Margaret Rose Mountford (née Swale, born 24 November 1951) is a Northern Irish lawyer, businesswoman and television personality best known for her role in The Apprentice.

Biography
Mountford is originally from Holywood in County Down, Northern Ireland. She was educated at the voluntary grammar school, Strathearn School, in Belfast, then at Girton College, Cambridge.

Mountford spent a number of years as a lawyer with Herbert Smith, before taking on roles as non-executive director at Amstrad and Georgica. She chairs the board of governors of St Marylebone, an inner-London Church of England Comprehensive School.

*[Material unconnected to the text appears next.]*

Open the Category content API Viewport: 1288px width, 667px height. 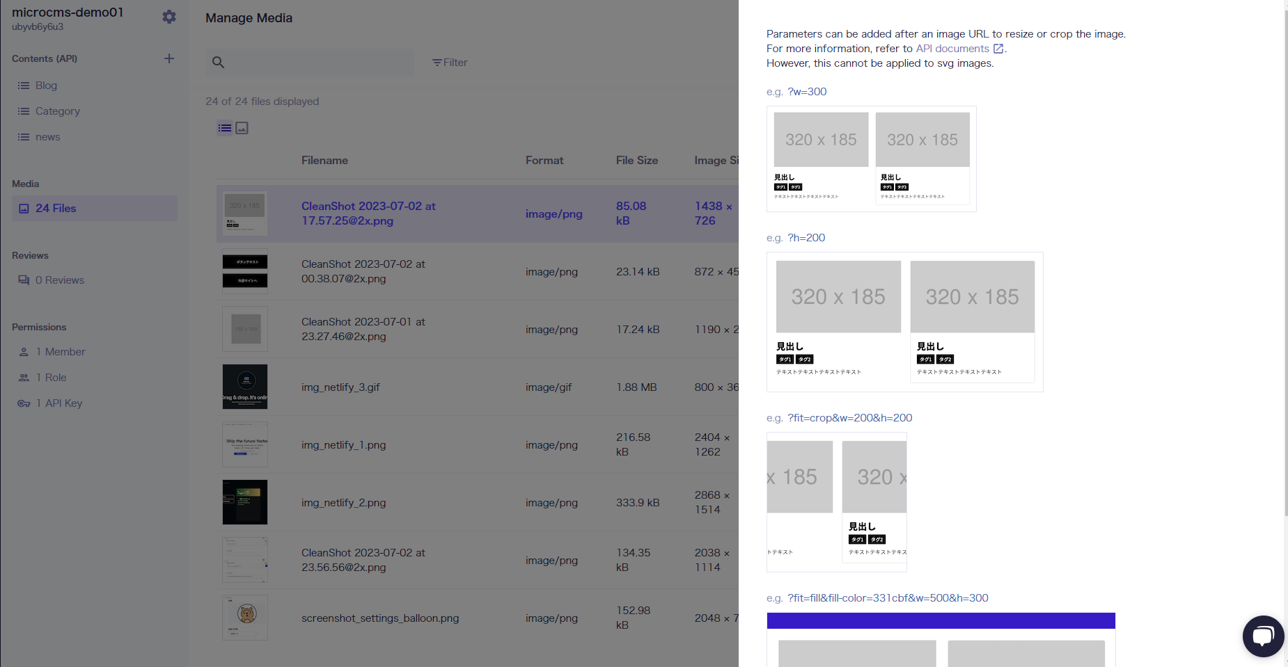[x=57, y=111]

After Mountford retired in 1999 she completed a degree in Ancient World Studies at University College London and then a MA in Classics. In April 2012, Mountford completed her PhD in Papyrology at University College, London, with her thesis entitled Documentary papyri from Roman And Byzantine Oxyrhynchus.

Mountford also chairs the Bright Ideas Trust which was set up by the first Apprentice winner Tim Campbell, and helps young people start their own businesses.

Television
From 2005 to 2009, Mountford was one of Alan Sugar's advisers, alongside Nick Hewer, in the UK version of The Apprentice television show, a role with which she achieved increasing public popularity.  Mountford also took part on the panel in The Apprentice - You're Fired on 27 May 2009 for the first time, during which she hinted that Lorraine would not make the final.

In June 2009, Mountford announced she was leaving the show at the end of Series 5 in order to concentrate on her PhD and was replaced for Series 6 by businesswoman Karren Brady.

She appeared in  an episode of the 2010 series, where she helped Alan Sugar narrow down the candidates to a final two. Mountford returned for the Apprentice Finals in 2011, 2012 and 2013 in a similar role.

In March 2012 and January 2013, Mountford appeared on  Channel 4's Countdown in Dictionary Corner, presented by her fellow Apprentice adviser Nick Hewer. In March 2013, Mountford presented a one-off BBC documentary programme Pompeii: The Mystery of the People Frozen in Time.

In July 2013, Mountford co-presented a two-part BBC One documentary with Hewer entitled We All Pay Your Benefits, filmed in Ipswich, the show investigated the benefit culture.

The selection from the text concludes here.